Conquistador22 · Answer

Thanks Bunuel, Your explanation is awesome as usual.

But I am a bit confused about below part. As per my understanding A^2>\frac{1}{2} means that A>+\frac{1}{\sqrt{2}} OR A>-\frac{1}{\sqrt{2}} . Could you please elaborate why A<-\frac{1}{\sqrt{2}} ?

Bunuel · Answer

Let me ask you a question: does x^2>4 mean x>2 or x>-2 ? What does x>2 or x>-2 even mean? x^2>4 --> |x|>2 --> x>2 or x<-2 . Go through the links below to brush up fundamentals on inequalities: Theory on Inequalities: x2-4x-94661.html#p731476 inequalities-trick-91482.html data-suff-inequalities-109078.html range-for-variable-x-in-a-given-inequality-109468.html everything-is-less-than-zero-108884.html graphic-approach-to-problems-with-inequalities-68037.html All DS Inequalities Problems to practice: search.php?search_id=tag&tag_id=184 All PS Inequalities Problems to practice: search.php?search_id=tag&tag_id=189 700+ Inequalities problems: inequality-and-absolute-value-questions-from-my-collection-86939.html Hope this helps.

Conquistador22 · Answer

This conclusion is based on below logic. x^2=25 has TWO solutions, +5 and -5 so I thought x^2>4 would also have two solutions +2 & -2, this is how I got x>2 or x>-2 Could you please let me know why this is not valid ? I am asking very basic question but I know only after getting my basics clear, I will be able to get good score.... Thanks for bearing with me and my stupid questions

.

Bunuel · Answer

Guess you did not follow the links I proposed...

Again, what does x is  more  than 2 or x is  more  than -2 mean?

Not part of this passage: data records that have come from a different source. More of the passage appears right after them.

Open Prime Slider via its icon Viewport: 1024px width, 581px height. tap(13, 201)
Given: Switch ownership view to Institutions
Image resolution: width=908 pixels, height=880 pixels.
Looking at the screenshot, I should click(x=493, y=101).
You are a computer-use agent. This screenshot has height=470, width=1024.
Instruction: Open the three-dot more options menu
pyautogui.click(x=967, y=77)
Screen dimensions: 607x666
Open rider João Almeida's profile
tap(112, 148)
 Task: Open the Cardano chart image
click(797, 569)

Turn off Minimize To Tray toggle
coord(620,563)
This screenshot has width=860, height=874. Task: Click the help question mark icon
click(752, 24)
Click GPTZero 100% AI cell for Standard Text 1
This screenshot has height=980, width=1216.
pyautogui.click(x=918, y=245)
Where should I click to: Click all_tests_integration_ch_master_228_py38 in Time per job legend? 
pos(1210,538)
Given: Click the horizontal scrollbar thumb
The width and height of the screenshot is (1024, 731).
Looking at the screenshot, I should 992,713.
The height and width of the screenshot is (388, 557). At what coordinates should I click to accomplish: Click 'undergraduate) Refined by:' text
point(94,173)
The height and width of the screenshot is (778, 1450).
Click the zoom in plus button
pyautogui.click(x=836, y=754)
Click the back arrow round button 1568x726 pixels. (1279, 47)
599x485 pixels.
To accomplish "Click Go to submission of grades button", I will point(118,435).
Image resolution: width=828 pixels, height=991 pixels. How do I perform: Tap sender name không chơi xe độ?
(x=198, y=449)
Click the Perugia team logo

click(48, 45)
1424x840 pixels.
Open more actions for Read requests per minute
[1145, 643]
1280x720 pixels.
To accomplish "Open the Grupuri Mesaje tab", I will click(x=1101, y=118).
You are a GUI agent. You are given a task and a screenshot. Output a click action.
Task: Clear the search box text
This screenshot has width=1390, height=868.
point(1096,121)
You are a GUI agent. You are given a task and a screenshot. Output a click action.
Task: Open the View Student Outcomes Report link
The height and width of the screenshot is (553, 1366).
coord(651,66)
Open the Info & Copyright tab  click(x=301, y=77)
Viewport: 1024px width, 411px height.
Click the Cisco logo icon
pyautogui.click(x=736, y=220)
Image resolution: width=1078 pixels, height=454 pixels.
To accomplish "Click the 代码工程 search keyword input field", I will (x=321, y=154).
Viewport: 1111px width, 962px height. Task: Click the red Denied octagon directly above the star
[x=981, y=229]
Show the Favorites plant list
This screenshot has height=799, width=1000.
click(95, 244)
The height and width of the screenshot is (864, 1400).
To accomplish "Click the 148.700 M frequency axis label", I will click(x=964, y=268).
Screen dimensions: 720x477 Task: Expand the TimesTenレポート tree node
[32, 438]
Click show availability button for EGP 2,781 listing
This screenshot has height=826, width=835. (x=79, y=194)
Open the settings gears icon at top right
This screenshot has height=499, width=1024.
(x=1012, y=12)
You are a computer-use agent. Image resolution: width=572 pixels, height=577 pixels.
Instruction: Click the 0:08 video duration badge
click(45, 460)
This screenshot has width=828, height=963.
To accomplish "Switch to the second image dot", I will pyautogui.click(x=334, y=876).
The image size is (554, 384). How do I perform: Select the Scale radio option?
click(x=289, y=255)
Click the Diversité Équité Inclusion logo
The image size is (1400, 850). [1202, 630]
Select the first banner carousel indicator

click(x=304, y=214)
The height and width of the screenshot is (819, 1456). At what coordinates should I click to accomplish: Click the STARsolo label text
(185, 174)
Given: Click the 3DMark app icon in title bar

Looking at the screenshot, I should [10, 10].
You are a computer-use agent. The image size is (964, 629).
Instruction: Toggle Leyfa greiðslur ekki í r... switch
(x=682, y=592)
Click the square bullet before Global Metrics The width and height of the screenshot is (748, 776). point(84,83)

What are the possible values of x in this case? For example, can x be 1, since it's more than -2?

x^2>4  indeed has two ranges, which are  x>2  or  x<-2 . Please follow the links in my previous post for more.

pietropietro · Answer

I don't understand, can someone please explain what I've done wrong?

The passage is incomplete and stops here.